“Le distanze ci fanno capire che non finiamo dove l'epidermide stabilisce i confini del corpo”. Friedrich Georg Jünger, Saggio sul gioco, 1953.

Bisognerebbe investire sull’assenza, non solo sulla presenza.

Pensiamo al gioco del nascondino, straordinario nella sua semplicità: riuscendo a stimolare la curiosità, ma al contempo a far sperimentare la distanza e l’esperienza di stare nella solitudine: sono in grado di sopportare la sua assenza. 

Sento parlare spesso di sensi di colpa: madri che si sentono in difetto per aver ripreso il lavoro -magari dopo la maternità- o ancora, genitori che nutrono sensi di colpa per aver voglia di ritagliarsi momenti, serate, lontani dai figli.

Avvertono quel desiderio come un tradimento.

Io credo che in quel desiderio ci sia una sana voglia di vivere e, i bambini, i figli, hanno bisogno di genitori VIVI, NON SPENTI.

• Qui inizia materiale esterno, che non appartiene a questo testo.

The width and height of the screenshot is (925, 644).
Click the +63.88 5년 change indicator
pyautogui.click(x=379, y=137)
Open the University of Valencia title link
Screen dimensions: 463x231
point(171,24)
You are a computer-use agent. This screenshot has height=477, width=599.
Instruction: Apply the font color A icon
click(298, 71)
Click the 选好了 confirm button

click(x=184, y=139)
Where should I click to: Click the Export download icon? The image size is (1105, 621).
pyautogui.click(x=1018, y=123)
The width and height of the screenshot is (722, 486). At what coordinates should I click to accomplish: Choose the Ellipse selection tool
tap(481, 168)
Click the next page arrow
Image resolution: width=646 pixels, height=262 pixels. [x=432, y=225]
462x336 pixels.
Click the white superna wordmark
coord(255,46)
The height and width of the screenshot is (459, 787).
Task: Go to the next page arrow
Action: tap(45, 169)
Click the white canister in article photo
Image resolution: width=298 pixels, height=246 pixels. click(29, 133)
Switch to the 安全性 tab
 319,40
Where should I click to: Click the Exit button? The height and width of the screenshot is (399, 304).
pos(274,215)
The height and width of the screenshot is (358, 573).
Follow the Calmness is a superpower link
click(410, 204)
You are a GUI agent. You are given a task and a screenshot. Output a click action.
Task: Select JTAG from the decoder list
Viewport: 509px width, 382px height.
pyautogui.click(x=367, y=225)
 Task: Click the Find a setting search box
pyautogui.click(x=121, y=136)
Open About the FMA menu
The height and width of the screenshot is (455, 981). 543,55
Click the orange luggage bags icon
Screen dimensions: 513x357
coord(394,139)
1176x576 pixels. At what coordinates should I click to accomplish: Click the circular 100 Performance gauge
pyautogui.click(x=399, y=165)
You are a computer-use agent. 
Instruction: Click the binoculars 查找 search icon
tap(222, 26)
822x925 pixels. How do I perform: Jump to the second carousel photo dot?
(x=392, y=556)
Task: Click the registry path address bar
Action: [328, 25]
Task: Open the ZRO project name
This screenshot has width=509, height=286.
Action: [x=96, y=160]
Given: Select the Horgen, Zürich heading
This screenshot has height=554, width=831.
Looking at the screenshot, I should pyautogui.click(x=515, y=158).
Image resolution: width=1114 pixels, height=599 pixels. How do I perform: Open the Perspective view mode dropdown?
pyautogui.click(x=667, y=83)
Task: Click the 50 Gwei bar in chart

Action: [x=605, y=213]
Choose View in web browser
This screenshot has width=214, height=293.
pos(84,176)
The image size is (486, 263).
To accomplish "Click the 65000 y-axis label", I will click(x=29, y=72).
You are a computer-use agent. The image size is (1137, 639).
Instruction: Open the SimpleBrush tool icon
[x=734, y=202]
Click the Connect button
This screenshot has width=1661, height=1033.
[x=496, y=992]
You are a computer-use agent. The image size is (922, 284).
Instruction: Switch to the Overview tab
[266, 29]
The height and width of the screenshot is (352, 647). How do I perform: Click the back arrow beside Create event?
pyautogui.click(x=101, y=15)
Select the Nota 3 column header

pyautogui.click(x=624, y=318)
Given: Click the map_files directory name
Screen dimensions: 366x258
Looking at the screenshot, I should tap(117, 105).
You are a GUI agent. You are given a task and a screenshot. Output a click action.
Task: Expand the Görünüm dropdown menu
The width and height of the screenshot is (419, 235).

Il ruolo della madre, così come quello del padre, non deve, non può uccidere il ruolo di essere donna, di essere uomo. 

La maternità e la paternità non devono essere vissute come un handicap dell’essere femminile, maschile. 

Una genitorialità sufficiente sana, è quando l’essere madre o l’essere padre non cancella l’essere donna, l’essere uomo. 

Diamo ai nostri figli radici profonde ma facciamogli sentire la voglia di vivere, di volare.

Riuscire, al di là degli insegnamenti, ad essere testimoni della vita che vorremmo augurare ai nostri figli.